→ DOCUMENT PASSAGE:
Meh. I wouldn’t get my panties too bunched up about it. I think the bottom line is that there has always, always been a far-right extremist element in this country. The major development – as far as I can see it – is that the GOP became so weakened and so thoroughly lost the center of the country (mainly due to the Democratic Party’s having steadily moved rightward itself) that the tea baggers have had some success in taking it over. If in fact these extremist candidates get their asses handed to them in the general elections – as I suspect they will – this simply provides a stronger motivation for those economic interests who ultimately care about and have the wherewithall to influence the GOP to rethink their strategy. The bottom line here is whether the percentage of Americans holding truly extreme views has in fact increased significantly – controlling for surrounding circumstances (in particular, a lengthy and serious recession). I’m not convinced that it has. I do think that these people have become energized by having a national platform in Faux Noise, the Palin Show, etc. But I’m not at all sure they are winning hearts and minds. They may in fact be driving more people into the arms of more moderate forces.

→ WHAT IS EXPECTED: In the passage on far-right extremism, what is named as the main reason the GOP lost the center of the country?

→ SOURCE EXCERPT:

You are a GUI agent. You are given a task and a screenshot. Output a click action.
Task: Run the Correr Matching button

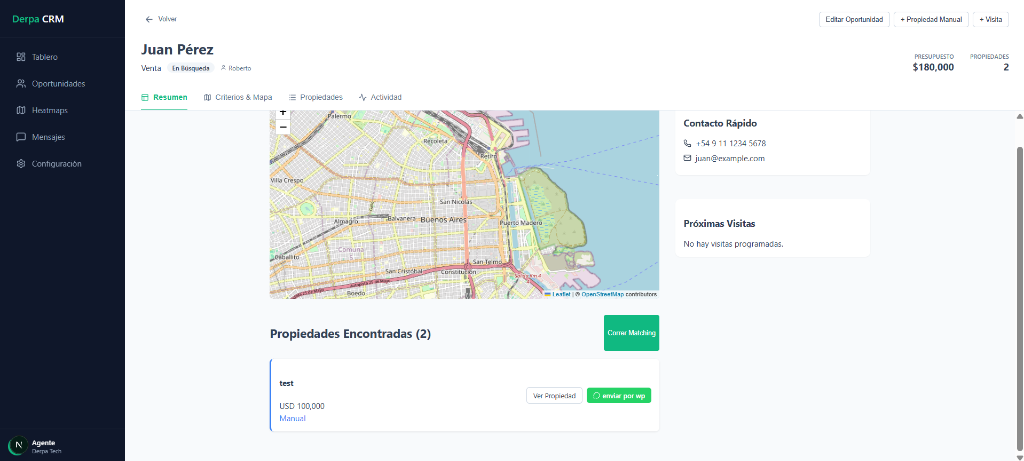631,333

→ THE ANSWER: The Democratic Party steadily moved rightward itself.